(U) Onderzoekt de schriften
kand. E. Boogert | Geen reacties | 29-06-2023| 16:33
Vraag
Is het nu "Onderzoekt de schriften (...) want die zijn het die van Mij getuigen" of "Gij onderzoekt de schriften", enz. Ik ben benieuwd naar de juiste vertaling. En ook of het een of het ander uitmaakt voor de exegese.
Antwoord
Beste,
Dank voor je vraag over deze toch wel lastige vertaalkwestie (Johannes 5:39). Eerst even een aantal Nederlandse vertalingen op een rij.
Zelf citeer je de Statenvertaling: "Onderzoekt de Schriften; want gij meent in dezelve het eeuwige leven te hebben; en die zijn het, die van Mij getuigen." De HSV heeft: "U onderzoekt de Schriften, want u denkt daardoor eeuwig leven te hebben, en die zijn het die van Mij getuigen." De NBG51 heeft: "Gij onderzoekt de Schriften, want gij meent daarin eeuwig leven te hebben, en deze zijn het, welke van Mij getuigen." De NBV21 heeft: "U onderzoekt de Schriften, want u denkt daardoor eeuwig leven te hebben, en die zijn het die van Mij getuigen."

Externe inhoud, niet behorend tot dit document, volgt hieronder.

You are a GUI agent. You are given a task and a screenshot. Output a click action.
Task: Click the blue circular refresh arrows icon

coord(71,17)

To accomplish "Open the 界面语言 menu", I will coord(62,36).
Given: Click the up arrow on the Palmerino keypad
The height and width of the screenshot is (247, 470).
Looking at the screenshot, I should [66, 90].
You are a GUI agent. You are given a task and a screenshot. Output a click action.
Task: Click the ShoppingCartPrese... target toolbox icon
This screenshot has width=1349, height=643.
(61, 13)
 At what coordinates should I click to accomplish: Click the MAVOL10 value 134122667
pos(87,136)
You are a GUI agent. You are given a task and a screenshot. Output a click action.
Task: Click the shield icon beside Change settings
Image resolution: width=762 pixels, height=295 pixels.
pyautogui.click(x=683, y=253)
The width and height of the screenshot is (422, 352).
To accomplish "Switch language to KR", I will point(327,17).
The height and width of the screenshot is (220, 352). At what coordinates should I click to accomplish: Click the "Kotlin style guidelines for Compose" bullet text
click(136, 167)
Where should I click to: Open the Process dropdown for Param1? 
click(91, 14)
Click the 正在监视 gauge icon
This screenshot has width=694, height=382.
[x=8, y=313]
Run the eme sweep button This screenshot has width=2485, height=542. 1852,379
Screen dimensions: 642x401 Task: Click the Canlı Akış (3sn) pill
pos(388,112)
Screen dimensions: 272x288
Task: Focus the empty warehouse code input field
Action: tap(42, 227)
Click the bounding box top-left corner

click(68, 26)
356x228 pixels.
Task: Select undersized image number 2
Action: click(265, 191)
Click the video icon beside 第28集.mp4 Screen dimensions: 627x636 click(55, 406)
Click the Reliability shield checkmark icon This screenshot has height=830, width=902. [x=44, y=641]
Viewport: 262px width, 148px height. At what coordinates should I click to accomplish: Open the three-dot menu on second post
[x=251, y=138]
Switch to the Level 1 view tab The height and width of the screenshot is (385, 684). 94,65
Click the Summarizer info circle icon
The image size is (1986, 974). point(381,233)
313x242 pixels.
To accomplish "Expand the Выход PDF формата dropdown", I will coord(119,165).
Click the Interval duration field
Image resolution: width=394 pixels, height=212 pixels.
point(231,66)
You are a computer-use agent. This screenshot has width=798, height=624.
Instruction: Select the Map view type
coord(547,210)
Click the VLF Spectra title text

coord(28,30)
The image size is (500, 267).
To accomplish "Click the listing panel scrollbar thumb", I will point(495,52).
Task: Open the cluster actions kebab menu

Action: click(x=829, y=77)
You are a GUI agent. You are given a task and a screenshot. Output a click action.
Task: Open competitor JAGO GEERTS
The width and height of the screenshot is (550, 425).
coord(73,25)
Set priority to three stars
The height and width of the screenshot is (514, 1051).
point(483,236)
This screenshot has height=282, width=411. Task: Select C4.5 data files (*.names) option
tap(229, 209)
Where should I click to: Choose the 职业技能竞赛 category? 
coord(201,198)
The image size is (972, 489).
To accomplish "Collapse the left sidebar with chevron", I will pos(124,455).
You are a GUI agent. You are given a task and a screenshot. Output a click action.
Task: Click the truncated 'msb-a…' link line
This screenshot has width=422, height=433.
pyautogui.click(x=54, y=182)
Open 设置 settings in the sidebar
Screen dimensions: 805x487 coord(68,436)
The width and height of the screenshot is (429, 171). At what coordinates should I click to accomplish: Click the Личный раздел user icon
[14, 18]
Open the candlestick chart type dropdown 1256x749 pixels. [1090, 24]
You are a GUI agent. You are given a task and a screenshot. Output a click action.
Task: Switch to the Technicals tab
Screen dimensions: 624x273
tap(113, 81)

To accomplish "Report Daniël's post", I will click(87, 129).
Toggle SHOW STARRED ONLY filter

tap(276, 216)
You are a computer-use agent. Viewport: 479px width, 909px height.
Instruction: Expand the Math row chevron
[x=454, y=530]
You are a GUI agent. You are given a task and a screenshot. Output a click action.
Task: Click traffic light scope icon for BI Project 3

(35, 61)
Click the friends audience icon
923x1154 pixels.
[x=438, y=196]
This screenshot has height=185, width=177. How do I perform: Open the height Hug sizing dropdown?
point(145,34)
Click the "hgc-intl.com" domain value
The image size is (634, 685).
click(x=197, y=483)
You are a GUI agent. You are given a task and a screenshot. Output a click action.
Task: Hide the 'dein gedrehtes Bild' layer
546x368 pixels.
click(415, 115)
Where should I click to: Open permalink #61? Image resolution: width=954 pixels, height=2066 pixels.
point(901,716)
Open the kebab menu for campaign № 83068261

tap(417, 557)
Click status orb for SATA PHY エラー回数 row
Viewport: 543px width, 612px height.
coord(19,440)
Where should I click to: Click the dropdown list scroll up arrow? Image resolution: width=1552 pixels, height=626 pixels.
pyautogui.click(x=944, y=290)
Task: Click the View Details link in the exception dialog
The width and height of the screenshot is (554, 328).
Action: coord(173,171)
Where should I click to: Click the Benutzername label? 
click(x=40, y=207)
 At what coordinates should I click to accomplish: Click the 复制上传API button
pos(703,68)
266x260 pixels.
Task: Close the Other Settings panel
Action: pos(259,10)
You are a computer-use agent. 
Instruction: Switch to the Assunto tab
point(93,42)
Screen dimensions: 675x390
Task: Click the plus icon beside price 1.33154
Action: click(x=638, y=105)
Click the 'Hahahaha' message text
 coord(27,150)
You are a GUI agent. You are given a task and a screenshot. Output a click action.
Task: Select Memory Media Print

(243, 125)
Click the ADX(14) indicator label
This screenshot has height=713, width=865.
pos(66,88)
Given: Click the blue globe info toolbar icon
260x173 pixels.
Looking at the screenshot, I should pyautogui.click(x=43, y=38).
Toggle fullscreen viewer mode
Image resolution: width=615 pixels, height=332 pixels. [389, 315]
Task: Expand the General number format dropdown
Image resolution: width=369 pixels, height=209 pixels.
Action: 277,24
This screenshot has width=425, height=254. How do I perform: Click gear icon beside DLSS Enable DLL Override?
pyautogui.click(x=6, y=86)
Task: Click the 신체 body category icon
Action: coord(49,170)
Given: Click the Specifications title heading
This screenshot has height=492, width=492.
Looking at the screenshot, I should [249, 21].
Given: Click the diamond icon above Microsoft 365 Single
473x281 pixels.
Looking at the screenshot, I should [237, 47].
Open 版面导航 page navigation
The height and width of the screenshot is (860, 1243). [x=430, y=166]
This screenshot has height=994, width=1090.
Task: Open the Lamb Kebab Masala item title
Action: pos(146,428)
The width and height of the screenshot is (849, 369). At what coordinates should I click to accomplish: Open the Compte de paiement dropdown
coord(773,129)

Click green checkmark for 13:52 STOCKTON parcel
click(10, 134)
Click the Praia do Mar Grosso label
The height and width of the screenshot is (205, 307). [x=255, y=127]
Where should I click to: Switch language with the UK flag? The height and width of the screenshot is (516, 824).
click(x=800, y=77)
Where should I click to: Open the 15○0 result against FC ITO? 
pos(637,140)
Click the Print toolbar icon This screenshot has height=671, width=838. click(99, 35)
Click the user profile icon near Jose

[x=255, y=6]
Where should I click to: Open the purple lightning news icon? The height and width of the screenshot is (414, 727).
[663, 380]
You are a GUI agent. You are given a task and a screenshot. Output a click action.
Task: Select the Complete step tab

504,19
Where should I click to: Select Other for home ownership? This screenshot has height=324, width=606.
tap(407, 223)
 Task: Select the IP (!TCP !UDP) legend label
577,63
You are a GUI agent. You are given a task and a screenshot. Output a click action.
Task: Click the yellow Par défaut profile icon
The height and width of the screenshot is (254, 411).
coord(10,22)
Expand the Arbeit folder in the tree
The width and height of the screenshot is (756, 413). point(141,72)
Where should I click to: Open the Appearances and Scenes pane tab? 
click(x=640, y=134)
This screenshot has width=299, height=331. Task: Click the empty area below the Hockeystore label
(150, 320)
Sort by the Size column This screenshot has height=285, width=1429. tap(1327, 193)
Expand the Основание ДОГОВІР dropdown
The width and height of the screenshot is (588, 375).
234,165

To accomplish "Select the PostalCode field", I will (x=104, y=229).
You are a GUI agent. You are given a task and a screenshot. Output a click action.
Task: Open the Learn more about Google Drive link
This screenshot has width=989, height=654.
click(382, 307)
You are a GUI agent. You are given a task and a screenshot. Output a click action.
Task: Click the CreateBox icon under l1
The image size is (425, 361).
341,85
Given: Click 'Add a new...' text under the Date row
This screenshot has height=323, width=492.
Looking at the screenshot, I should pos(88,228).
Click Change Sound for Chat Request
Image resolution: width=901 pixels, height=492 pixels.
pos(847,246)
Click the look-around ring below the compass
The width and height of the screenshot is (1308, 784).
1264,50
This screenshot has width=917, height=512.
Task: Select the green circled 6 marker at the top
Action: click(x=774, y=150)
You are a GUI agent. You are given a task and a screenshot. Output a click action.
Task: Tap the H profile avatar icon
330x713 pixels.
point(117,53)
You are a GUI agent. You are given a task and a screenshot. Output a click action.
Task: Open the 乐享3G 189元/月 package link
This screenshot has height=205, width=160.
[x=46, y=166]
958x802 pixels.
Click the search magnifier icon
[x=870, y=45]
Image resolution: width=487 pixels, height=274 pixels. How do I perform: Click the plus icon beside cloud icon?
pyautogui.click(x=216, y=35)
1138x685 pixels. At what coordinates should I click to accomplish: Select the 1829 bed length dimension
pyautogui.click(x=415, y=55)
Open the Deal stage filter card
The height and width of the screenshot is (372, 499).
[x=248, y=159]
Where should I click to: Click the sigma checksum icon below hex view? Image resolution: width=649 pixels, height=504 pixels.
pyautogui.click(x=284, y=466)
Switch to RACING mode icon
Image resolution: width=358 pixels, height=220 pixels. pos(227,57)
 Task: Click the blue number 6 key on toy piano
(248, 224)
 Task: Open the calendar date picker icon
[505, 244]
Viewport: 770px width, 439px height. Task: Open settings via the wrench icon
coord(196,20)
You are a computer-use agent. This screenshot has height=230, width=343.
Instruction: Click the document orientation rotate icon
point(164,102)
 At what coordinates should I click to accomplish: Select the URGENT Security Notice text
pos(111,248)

Wat opvalt is dat de Statenvertaling een gebiedende wijs (imperativus) heeft: "Onderzoekt!". Hiermee wordt gezegd dat de hoorder van deze woorden iets moet doen, namelijk onderzoeken. De andere genoemde vertalingen gebruiken geen gebiedende wijs, maar de aantonende wijs (indicativus). Hiermee wordt geconstateerd dat de hoorder van deze woorden iets aan het doen is, namelijk onderzoeken. Let echter wel dat kanttekening 53 bij de Statenvertaling bij deze woorden aangeeft: "Of: Gij onderzoekt", oftewel de vertaler heeft door dat deze mogelijkheid ook bestaat, maar uiteindelijk gekozen voor de gebiedende wijs in de vertaling.
Het is nu ook wel duidelijk dat er een verschil is in de betekenis: óf het gaat om een bestaande werkelijkheid "U onderzoekt de Schriften" óf het gaat om een opdracht "Onderzoekt de Schriften...!"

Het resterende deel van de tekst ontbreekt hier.